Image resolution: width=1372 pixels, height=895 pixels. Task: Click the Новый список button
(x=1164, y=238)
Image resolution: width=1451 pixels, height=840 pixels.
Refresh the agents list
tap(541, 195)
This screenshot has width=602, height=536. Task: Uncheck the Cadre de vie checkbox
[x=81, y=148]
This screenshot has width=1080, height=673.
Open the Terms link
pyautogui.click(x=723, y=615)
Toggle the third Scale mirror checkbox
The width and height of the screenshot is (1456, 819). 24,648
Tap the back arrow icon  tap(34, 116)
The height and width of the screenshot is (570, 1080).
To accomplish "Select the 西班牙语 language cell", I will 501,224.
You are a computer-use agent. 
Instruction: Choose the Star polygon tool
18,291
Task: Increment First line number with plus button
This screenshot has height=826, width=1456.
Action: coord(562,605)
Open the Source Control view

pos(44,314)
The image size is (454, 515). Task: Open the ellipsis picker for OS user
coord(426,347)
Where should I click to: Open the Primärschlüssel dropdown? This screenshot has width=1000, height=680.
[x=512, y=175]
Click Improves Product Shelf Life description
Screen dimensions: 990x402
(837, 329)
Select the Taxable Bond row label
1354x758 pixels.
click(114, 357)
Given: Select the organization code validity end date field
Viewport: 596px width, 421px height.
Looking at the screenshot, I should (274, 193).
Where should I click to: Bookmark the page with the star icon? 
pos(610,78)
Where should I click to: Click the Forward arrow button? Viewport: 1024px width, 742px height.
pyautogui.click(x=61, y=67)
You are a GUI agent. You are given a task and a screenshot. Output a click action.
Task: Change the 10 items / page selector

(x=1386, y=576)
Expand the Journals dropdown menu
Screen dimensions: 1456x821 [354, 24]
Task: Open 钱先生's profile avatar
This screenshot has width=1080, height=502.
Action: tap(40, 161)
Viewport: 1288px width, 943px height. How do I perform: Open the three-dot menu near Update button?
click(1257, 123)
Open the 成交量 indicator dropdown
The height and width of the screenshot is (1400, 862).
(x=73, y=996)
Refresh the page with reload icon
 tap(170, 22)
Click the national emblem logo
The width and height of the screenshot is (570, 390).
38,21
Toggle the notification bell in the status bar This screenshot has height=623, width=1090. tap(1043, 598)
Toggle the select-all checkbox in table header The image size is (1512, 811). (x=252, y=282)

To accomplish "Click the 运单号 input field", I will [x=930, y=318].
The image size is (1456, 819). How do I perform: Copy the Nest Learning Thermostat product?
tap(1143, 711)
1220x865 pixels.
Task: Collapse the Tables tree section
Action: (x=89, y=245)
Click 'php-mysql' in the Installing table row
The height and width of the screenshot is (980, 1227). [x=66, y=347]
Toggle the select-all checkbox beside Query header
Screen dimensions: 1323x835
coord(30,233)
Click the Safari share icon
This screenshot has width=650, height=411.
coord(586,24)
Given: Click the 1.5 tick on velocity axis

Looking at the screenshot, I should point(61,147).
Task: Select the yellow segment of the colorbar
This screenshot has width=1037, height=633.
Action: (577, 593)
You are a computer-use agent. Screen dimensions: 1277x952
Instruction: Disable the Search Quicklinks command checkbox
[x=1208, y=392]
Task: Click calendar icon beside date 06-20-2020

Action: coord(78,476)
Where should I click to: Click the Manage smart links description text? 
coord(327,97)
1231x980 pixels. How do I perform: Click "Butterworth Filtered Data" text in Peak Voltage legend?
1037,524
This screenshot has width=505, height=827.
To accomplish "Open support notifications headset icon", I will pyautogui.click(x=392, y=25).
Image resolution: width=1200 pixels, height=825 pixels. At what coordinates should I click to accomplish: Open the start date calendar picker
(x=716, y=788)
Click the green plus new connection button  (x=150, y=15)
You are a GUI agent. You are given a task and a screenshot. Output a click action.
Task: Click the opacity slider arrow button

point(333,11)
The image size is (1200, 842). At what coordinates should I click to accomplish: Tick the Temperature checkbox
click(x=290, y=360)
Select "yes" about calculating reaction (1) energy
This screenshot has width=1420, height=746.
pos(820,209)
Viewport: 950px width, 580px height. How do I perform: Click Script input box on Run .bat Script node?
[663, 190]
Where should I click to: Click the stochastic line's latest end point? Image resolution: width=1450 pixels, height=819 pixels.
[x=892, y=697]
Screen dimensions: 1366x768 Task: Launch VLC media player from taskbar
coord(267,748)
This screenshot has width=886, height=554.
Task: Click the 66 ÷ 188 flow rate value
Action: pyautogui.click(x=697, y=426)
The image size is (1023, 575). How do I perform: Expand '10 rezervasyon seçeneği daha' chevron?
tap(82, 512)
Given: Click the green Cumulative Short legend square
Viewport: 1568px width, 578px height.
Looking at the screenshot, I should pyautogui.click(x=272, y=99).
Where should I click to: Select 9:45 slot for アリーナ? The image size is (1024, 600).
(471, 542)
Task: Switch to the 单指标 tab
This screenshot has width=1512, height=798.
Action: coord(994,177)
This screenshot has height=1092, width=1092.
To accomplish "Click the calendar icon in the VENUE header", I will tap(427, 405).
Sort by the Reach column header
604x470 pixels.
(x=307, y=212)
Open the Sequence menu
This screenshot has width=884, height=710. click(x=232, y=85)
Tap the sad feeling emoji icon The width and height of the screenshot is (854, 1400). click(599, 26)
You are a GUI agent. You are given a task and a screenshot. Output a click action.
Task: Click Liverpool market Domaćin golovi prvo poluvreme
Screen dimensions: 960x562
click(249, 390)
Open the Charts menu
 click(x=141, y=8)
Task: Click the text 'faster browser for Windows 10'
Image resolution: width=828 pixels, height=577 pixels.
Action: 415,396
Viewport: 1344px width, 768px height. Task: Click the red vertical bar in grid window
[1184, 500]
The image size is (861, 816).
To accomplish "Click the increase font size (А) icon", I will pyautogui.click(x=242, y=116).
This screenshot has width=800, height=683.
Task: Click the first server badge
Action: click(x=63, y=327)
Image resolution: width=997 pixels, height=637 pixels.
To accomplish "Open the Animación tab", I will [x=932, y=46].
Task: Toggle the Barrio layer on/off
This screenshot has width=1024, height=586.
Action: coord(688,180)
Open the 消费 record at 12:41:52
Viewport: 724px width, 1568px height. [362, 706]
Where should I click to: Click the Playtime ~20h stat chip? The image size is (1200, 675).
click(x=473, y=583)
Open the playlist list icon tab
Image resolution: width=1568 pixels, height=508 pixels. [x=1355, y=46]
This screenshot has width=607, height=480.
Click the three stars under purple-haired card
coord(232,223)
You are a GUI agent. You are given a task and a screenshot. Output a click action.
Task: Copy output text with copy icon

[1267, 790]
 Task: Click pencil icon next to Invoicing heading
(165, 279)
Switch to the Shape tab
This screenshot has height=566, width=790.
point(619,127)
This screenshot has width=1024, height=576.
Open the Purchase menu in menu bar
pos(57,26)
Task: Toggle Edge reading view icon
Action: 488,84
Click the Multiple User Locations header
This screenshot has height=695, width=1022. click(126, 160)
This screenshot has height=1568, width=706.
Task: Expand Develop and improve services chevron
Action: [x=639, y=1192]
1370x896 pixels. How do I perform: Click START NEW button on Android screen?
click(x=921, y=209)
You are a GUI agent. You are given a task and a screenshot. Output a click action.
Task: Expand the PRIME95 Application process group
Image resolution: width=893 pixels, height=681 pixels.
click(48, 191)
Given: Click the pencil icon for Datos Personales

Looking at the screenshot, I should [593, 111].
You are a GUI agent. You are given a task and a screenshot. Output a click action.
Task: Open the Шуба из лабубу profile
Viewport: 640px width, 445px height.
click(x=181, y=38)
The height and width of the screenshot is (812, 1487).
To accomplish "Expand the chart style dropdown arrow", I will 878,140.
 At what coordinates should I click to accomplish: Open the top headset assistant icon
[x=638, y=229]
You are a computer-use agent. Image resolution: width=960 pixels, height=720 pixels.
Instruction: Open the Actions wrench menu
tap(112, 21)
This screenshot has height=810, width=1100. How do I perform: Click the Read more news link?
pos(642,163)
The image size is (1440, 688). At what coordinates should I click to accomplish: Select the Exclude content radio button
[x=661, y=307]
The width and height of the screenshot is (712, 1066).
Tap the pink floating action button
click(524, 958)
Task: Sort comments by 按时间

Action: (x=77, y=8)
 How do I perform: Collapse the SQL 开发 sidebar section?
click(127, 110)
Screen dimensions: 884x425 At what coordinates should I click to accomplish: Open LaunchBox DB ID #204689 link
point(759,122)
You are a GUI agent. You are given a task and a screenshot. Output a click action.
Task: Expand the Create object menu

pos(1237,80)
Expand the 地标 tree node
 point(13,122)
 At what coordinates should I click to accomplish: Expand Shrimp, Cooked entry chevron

#####

__EXERCISE__. The string "plus" marks the lines to copy; report each of them from the data above.

__TASK OUTPUT__.
Task: Increment First line number with plus button
Click the green plus new connection button  (x=150, y=15)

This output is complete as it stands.